╭─ The input

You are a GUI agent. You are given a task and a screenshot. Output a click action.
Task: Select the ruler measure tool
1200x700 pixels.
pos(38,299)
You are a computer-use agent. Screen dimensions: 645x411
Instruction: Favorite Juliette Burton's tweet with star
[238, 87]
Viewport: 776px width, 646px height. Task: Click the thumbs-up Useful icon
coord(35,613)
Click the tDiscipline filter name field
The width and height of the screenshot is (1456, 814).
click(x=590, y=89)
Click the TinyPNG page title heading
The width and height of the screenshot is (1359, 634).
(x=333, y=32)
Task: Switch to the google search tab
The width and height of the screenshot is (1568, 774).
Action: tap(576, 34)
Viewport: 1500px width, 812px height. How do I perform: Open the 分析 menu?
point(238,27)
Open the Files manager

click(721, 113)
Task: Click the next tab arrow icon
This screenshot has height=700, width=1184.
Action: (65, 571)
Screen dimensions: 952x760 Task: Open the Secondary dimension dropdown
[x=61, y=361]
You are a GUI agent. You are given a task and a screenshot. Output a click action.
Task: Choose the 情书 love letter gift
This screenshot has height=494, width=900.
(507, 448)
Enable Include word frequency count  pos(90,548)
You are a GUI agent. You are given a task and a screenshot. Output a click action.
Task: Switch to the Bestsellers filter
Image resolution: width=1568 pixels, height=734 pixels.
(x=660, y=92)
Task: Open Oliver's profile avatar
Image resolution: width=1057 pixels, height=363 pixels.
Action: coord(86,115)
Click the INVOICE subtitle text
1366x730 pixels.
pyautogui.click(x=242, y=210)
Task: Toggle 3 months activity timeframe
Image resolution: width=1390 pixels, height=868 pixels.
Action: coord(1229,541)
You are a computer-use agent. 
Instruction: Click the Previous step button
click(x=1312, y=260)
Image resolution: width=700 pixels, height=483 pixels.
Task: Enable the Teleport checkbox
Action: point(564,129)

╰─

= Set problem =
Rewrite the listing above as a numbered list, one line per item, leaving out any blank lines.

= Answer to the exercise =
1. You are a GUI agent. You are given a task and a screenshot. Output a click action.
2. Task: Select the ruler measure tool
3. 1200x700 pixels.
4. pos(38,299)
5. You are a computer-use agent. Screen dimensions: 645x411
6. Instruction: Favorite Juliette Burton's tweet with star
7. [238, 87]
8. Viewport: 776px width, 646px height. Task: Click the thumbs-up Useful icon
9. coord(35,613)
10. Click the tDiscipline filter name field
11. The width and height of the screenshot is (1456, 814).
12. click(x=590, y=89)
13. Click the TinyPNG page title heading
14. The width and height of the screenshot is (1359, 634).
15. (x=333, y=32)
16. Task: Switch to the google search tab
17. The width and height of the screenshot is (1568, 774).
18. Action: tap(576, 34)
19. Viewport: 1500px width, 812px height. How do I perform: Open the 分析 menu?
20. point(238,27)
21. Open the Files manager
22. click(721, 113)
23. Task: Click the next tab arrow icon
24. This screenshot has height=700, width=1184.
25. Action: (65, 571)
26. Screen dimensions: 952x760 Task: Open the Secondary dimension dropdown
27. [x=61, y=361]
28. You are a GUI agent. You are given a task and a screenshot. Output a click action.
29. Task: Choose the 情书 love letter gift
30. This screenshot has height=494, width=900.
31. (507, 448)
32. Enable Include word frequency count  pos(90,548)
33. You are a GUI agent. You are given a task and a screenshot. Output a click action.
34. Task: Switch to the Bestsellers filter
35. Image resolution: width=1568 pixels, height=734 pixels.
36. (x=660, y=92)
37. Task: Open Oliver's profile avatar
38. Image resolution: width=1057 pixels, height=363 pixels.
39. Action: coord(86,115)
40. Click the INVOICE subtitle text
41. 1366x730 pixels.
42. pyautogui.click(x=242, y=210)
43. Task: Toggle 3 months activity timeframe
44. Image resolution: width=1390 pixels, height=868 pixels.
45. Action: coord(1229,541)
46. You are a computer-use agent. 
47. Instruction: Click the Previous step button
48. click(x=1312, y=260)
49. Image resolution: width=700 pixels, height=483 pixels.
50. Task: Enable the Teleport checkbox
51. Action: point(564,129)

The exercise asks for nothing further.